[cfe-dev] Implementing Altivec vector support questions

Jens Ayton mailing-lists.jens at ayton.se
Wed Dec 9 14:05:06 PST 2009


On Dec 8, 2009, at 20:36, Chris Lattner wrote:
> On Dec 8, 2009, at 11:30 AM, John Thompson wrote:
>> 
>>  
>> My understanding is that "__vector" (or "vector") in this context is always followed by a numeric type, i.e. "_vector unsigned int".  My guess was that this would be effecticvely equivalent to "__attribute__((vector_size(16))) unsigned int", so the plan would then be to have the resulting type for these two be the same after the semantic action.
> 
> so 'vector' doesn't work as a type qualifier?  For others type qualifiers, you can arrange them, e.g. "const int" == "int const" etc.

In GCC with -faltivec, vector does not work as a type qualifier, but __vector does.

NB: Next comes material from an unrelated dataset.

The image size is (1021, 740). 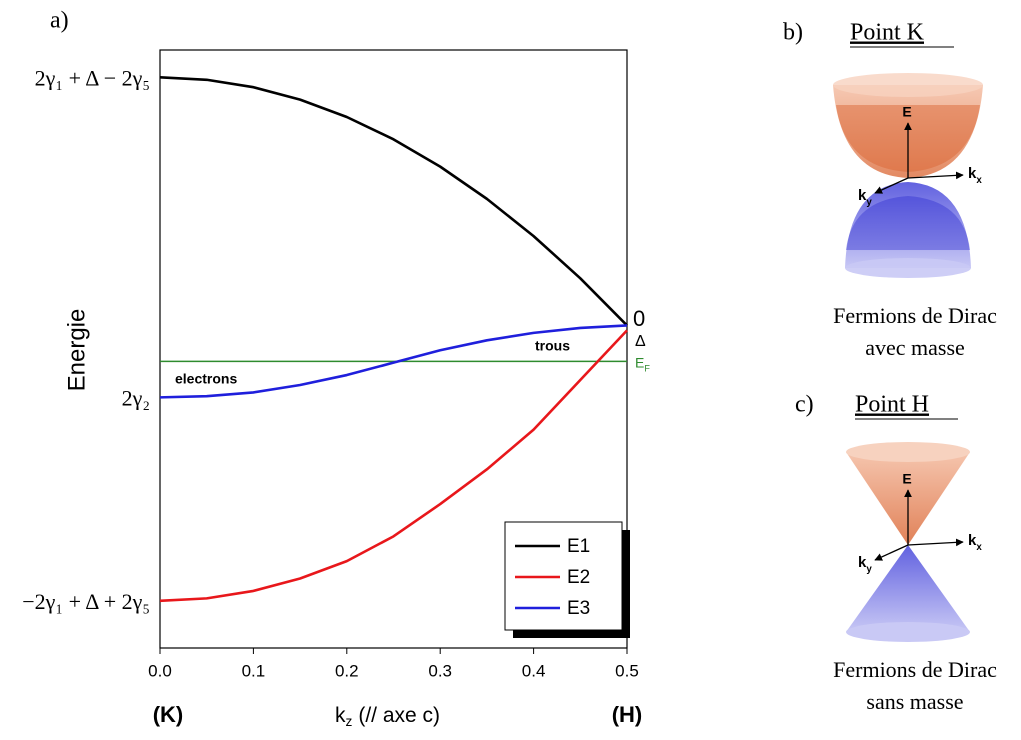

#include <altivec.h>   // warning: ignoring <altivec.h> because "-faltivec" specified

int main (int argc, const char * argv[])
{
    vector int a;      // warning: unused variable 'a'
    int vector;        // warning: unused variable 'vector'
    int vector b;      // error: nested functions are disabled (thanks, gcc)
    
    __vector int c;    // warning: unused variable 'c'
    int __vector;      // warning: useless type name in empty declaration
    int __vector d;    // warning: unused variable 'd'
    
    return 0;
}


Without -faltivec, vector is defined as __vector and acts as a qualifier (so the above code compiles with six warnings).